You know who's really thrilled about American actress Meghan Markle's engagement to Britain's Prince Harry? Uncle Sam. Although Markle will live in the U.K., Washington will get a cut of her income, because Americans owe taxes on money earned abroad.
Even if Markle becomes a British citizen, she will be required to file a tax return in the States unless she also renounces her U.S. citizenship. Depending on her levels of assets, she may have to share very private information about her holdings.
There are some advantages to matrimony with a prince. If she were marrying a regular Jack, she would also find it hard to open a bank account in the United Kingdom: The Foreign Account Tax Compliance Act (FATCA), which was enacted under Obama, deputizes overseas financial institutions to snoop on and collect taxes from Americans, making banks reluctant to take on U.S. clients.
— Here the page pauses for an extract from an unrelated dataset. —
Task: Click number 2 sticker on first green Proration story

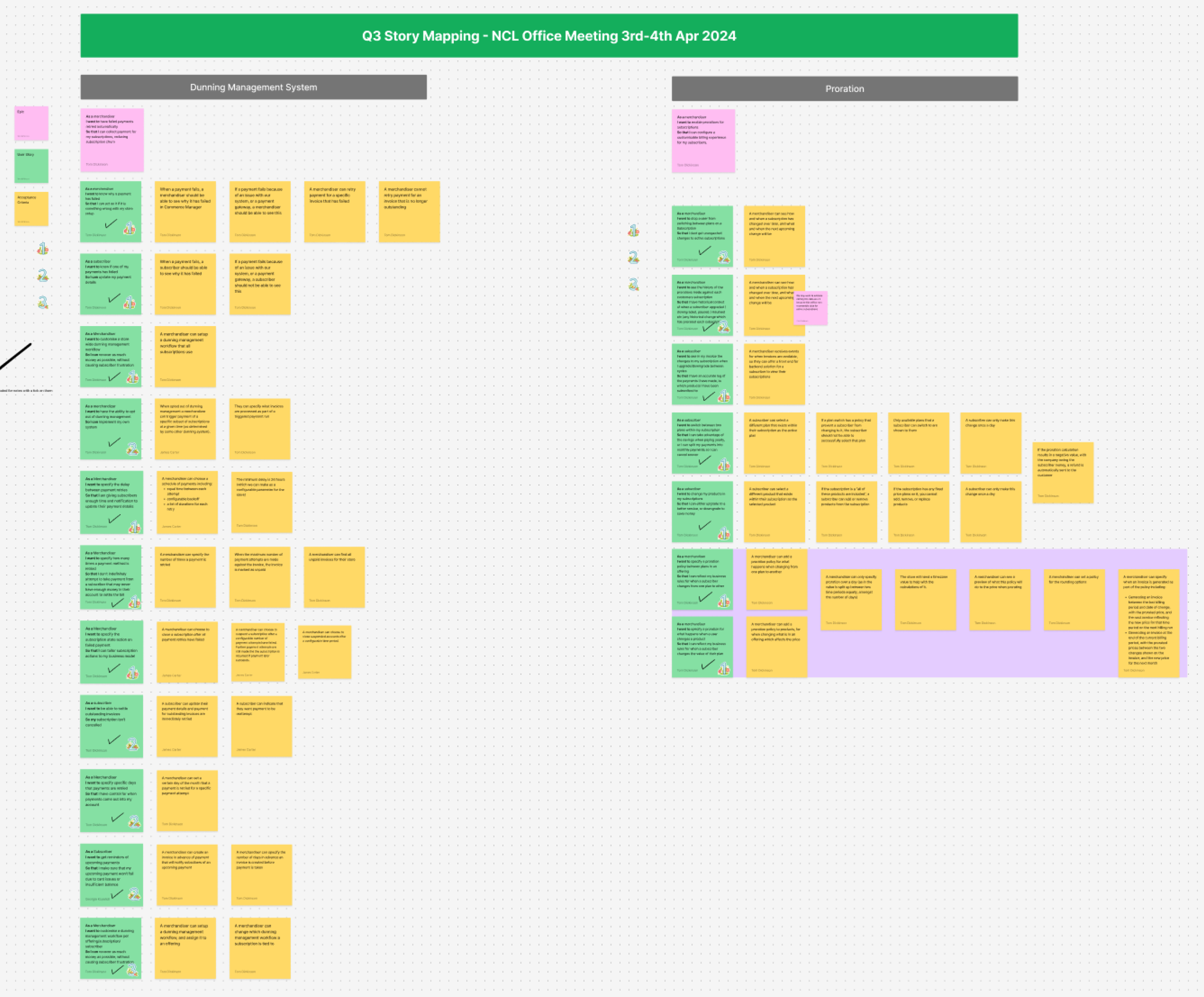Action: (x=723, y=257)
But she will still suffer under a tax regime that is all but unique to the United States.
Until recently, only five of the 33 countries belonging to the Organization for Economic Cooperation and Development (OECD) had a worldwide tax system for corporations. Just one other country, Eritrea, has a citizen-based individual tax scheme. America's policy is a legacy of the Revenue Act of 1862, which implemented the collection of taxes from Americans regardless of where they reside to discourage draft dodgers from fleeing to Canada during the Civil War.
This is how it works: If you're an American living and working abroad, you report your income in that country and pay taxes to that government. You must then pay U.S. taxes on the same income. Yes, there is an exclusion for foreign earnings of about $100,000. And yes, you get a tax credit for the foreign taxes paid. If you're lucky, filing the U.S. return is simply a time-consuming hassle. But depending on your income level and location, the tax credit may be too small to let you avoid paying extra taxes to the IRS. And if your assets are above $300,000, there are additional forms to file and taxes to pay.
FATCA is best described as the ugly love child of Uncle Sam and Big Brother. Passed in 2010, it requires law-abiding Americans with legitimate bank accounts outside the country and foreigners working in the United States to turn over information about overseas holdings above $50,000. The far-reaching law forces a variety of institutions to hand over private bank data about depositors, without a warrant and independent of any suspicion that a tax crime has been committed.
I don't expect Markle to be exempted from this violation of privacy, since foreign banks face steep penalties for not complying with the law. And if she's found to be non-FATCA-compliant, she could be hit with a 30 percent withholding tax on her U.S. earnings.
If the actress gives up her American citizenship, of course, the punishing tax treatment goes away. Some 5,411 people did that in 2016. Although this is understandable, it remains a costly move that involves relinquishing part of your identity. As much as I despise the French government, I was grateful not to be forced to renounce the citizenship of my birth when I became an American.
If you aren't rich or royal, you may also find the $2,350 it will cost to return your passport hard to stomach. According to State Department data, that fee is $2,236 more than the average imposed by other high-income countries.
Get ready as well to prove five years of IRS compliance—a potentially expensive project—before being freed from the American taxman's grasp. And if your net worth is greater than $2 million, you may even be hit with an exit tax.
The good news is that the recently passed Republican tax reform package partially shifted the country to a territorial tax system. The bad news is that it only benefits companies; lawmakers have expressed no intention of fixing the individual side of the code. But wouldn't that make a nice royal wedding gift from Uncle Sam?